Objective:
Continue the interview below with Dr. Takanori Shibata about his fusion research, starting right after its last sentence.

Source excerpt:

►

Dr. Takanori Shibata, Assistant Professor at the High Energy Accelerator Research Organization (KEK), brings extensive experience and significant accomplishments in accelerator science and materials science. He is leading the development of the Neutral Beam Injection (NBI) system—an essential heating system for the FAST facility. Throughout his research career, beginning in his student days, he has strongly felt that Japan must unite its full capabilities to pursue the national mission of demonstrating power generation using fusion energy. Carrying this conviction with him, he is taking on unprecedented challenges together with the team at the FAST Project.
We spoke to Dr. Shibata about the fusion research he has been involved in so far, as well as his motivations and aspirations for the industry‑academia collaboration project “FAST,” which aims to demonstrate fusion power generation in the 2030s.
Q. Could you tell us about the fields you have worked in and your path as a researcher?
As a student, I conducted research on plasma simulations in the divertor region of fusion devices. At the time, opportunities for large‑scale fusion plasma experiments were limited, and numerical simulations for large devices faced significant computational constraints.

◄

Data listing:
►

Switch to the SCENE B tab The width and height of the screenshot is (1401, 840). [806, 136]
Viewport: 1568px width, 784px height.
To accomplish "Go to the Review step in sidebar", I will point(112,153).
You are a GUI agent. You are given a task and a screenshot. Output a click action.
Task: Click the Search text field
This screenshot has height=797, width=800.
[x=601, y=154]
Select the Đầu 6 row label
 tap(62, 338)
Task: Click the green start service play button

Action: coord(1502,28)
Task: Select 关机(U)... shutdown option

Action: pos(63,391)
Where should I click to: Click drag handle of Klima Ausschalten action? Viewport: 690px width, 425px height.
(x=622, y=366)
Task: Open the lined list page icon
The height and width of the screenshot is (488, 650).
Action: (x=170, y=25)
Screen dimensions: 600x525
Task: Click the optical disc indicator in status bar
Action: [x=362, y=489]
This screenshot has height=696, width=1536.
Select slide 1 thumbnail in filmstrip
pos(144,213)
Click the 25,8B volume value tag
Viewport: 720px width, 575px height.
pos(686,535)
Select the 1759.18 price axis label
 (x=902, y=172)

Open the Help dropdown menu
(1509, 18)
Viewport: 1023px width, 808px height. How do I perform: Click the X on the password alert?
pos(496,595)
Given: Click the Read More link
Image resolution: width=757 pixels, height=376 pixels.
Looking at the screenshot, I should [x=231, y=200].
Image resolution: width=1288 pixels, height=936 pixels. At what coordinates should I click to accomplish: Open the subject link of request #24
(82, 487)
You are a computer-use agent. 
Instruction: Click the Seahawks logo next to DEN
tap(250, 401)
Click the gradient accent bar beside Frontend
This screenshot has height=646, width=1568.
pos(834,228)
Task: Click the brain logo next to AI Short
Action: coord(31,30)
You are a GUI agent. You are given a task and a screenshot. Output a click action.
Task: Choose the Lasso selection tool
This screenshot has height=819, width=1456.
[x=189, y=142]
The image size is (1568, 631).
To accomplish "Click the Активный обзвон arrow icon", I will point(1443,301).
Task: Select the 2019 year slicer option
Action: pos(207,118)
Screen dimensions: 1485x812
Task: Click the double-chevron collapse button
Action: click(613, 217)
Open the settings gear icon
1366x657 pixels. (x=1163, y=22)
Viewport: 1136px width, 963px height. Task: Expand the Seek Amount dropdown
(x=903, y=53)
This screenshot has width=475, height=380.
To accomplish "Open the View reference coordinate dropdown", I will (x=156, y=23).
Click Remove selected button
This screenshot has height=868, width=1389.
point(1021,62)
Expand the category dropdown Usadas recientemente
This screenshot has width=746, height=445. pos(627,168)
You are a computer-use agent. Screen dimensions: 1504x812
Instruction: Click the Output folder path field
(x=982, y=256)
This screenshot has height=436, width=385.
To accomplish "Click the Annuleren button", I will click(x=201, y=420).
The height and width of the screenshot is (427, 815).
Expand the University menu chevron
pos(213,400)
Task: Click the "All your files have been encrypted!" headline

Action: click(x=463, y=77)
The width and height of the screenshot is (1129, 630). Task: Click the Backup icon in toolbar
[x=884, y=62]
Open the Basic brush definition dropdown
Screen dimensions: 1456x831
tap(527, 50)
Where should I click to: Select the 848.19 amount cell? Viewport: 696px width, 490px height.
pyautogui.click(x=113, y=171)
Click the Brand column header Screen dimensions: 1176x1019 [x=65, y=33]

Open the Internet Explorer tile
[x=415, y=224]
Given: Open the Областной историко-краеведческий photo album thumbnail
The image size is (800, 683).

◄

The answer:
Because of this, I shifted my focus toward plasma simulations inside ion sources, where plasma parameters are similar to divertor‑region fusion plasmas (plasma temperatures of tens of thousands of degrees Celsius and particle densities of 10¹⁹ per m³), and where the demand for experimental studies was high. Ion sources generate plasma internally and extract ions of interest as beams through electrostatic acceleration. Since the internal plasma behavior had not yet been sufficiently understood, there was strong demand for detailed simulations.
After conducting research at the National Institutes for Quantum Science and Technology (QST; formerly JAEA) and later at CERN, I joined my current institution, KEK.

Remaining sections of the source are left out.